• **Supplied passage**
+--
A bicycle racer sprints at the end of a race to clinch a victory. The racer has an initial velocity of 11.5 m/s and accelerates at the rate of 0.500 m/s2 for 7.00 s.
(a) What is his final velocity?
(b) The racer continues at this velocity to the finish line. If he was 300 m from the finish line when he started to accelerate, how much time did he save?
(c) One other racer was 5.00 m ahead when the winner started to accelerate, but he was unable to accelerate, and traveled at 11.8 m/s until the finish line. How far ahead of him (in meters and in seconds) did the winner finish?
Solution:
We are given the following: v_0=11.5 \ \text{m/s} ; a=0.500 \ \text{m/s}^2; and \Delta t=7.00 \ \text{s}.
Part A
To solve for the final velocity, we are going to use the formula
v_f=v_0+at
Substituting the given values:
\begin{align*} v_f &=v_0+at\\ v_f&=11.5\ \text{m/s}+\left( 0.500\ \text{m/s}^2 \right)\left( 7.00\ \text{s} \right)\\ v_f&=15.0\ \text{m/s} \ \qquad \ \color{DarkOrange} \left( \text{Answer} \right) \end{align*}
Part B
Let t_{const} be the time it takes to reach the finish line without accelerating:
\begin{align*} t_{const}&=\frac{x}{v_0}\\ t_{const}&=\frac{300\ \text{m}}{11.5\ \text{m/s}}\\ t_{const}&=26.1\ \text{m/s} \end{align*}
Now let d be the distance traveled during the 7 seconds of acceleration. We know t=7.00 \ \text{s} so
\begin{align*} d&=v_0t+\frac{1}{2}at^2\\ d&=\left( 11.5\ \text{m/s} \right)\left( 7.00\ \text{s} \right)+\frac{1}{2}\left( 0.500\ \text{m/s} ^2\right)\left( 7.00\ \text{s} \right)^2\\ d&=92.8\ \text{m} \end{align*}
Let t' be the time it will take the rider at the constant final velocity to complete the race:
\begin{align*} t'&=\frac{x-d}{v}\\ t'&=\frac{300\ \text{m}-92.8\ \text{m}}{15.0\ \text{m/s}}\\ t'&=13.8\ \text{s} \end{align*}
So the total time T it will take the accelerating rider to reach the finish line is
\begin{align*} T&=t+t'\\ T&=7.00\ \text{s}+13.8\ \text{s}\\ T&=20.8\ \text{s} \end{align*}
Finally, let T^{*} be the time saved. So
\begin{align*} T^{*}&=26.1\ \text{s}-20.8\ \text{s}\\ T^{*}&={\color{DarkGreen} 5.3\ \text{s}} \ \qquad \ \color{DarkOrange} \left( \text{Answer} \right) \end{align*}
Part C
For rider 2, we are given the following values: \Delta x'=295 \ \text{m} ; v'=11.8 \ \text{m/s}
Let t_2 be the time it takes for rider 2 to reach the finish line.
+--
• **Given information**
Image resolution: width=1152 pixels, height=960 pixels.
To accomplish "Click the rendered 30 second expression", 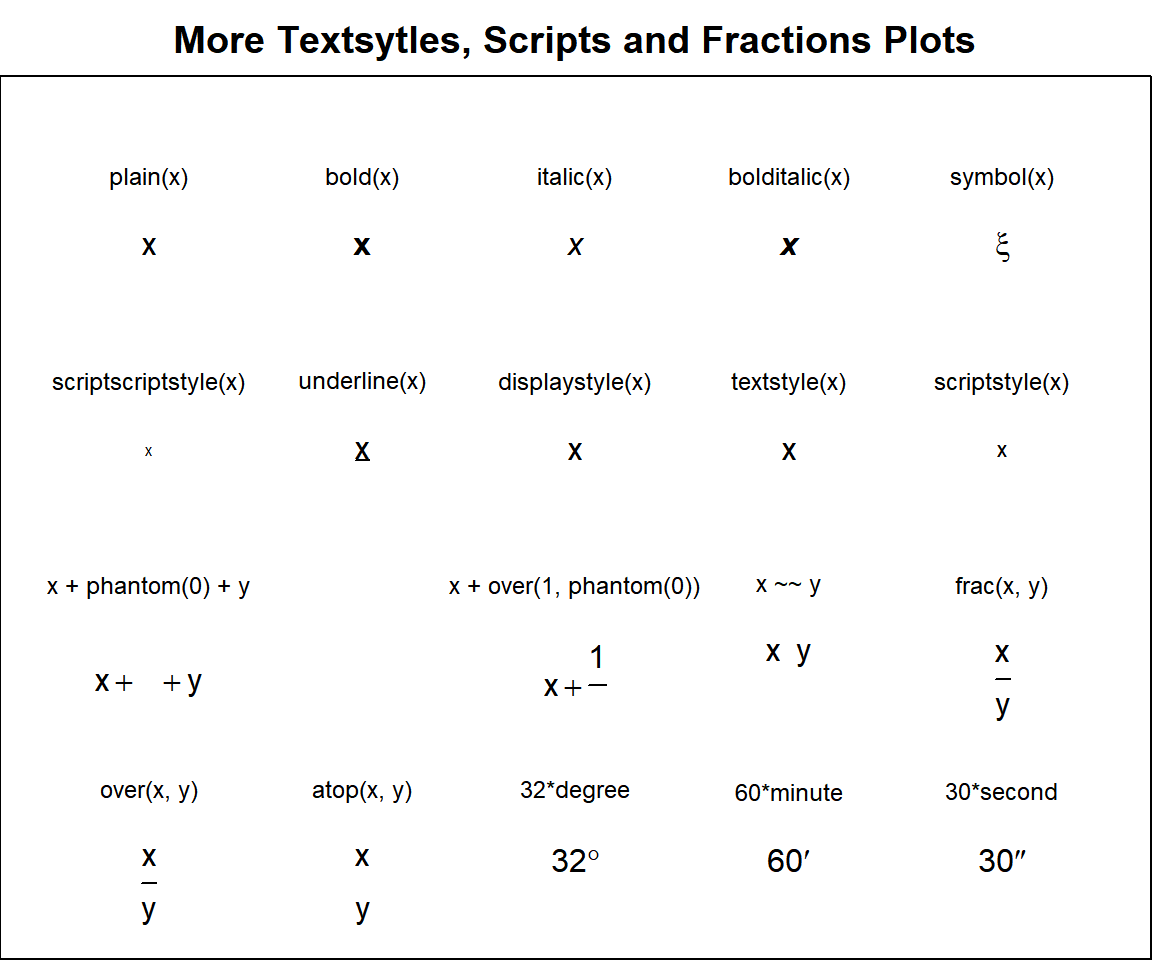I will [1002, 861].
+--
• **Problem requirements**
Please continue the worked solution to the bicycle racer problem, starting right after its last line.

• **Written answer**
We are going to use the formula
t_2=\frac{\Delta x'}{v'}
Substituting the given values:
\begin{align*} t_2 & =\frac{x'}{v'} \\ t_2 & =\frac{295\:\text{m}}{11.8\:\text{m/s}} \\ t_2 & =25.0\:\text{s} \end{align*}
The time difference is
\begin{align*} \text{time difference} & =t_2-T \\ \text{time difference} & =25.0\:\text{s}-20.817\:\text{s} \\ \text{time difference} & =4.2\:\text{s} \ \qquad \ \color{DarkOrange} \left( \text{Answer} \right) \end{align*}
Therefore, he finishes 4.2 s after the winner.
When the other racer reaches the finish line, he has been traveling at 11.8 m/s for 4.2 seconds, so the other racer finishes
\begin{align*} \Delta x & =\left(11.8\:\text{m/s}\right)\left(4.2\:\text{s}\right) \\ \Delta x & =49.56\:\text{m} \ \qquad \ \color{DarkOrange} \left( \text{Answer} \right) \end{align*}
behind the other racer.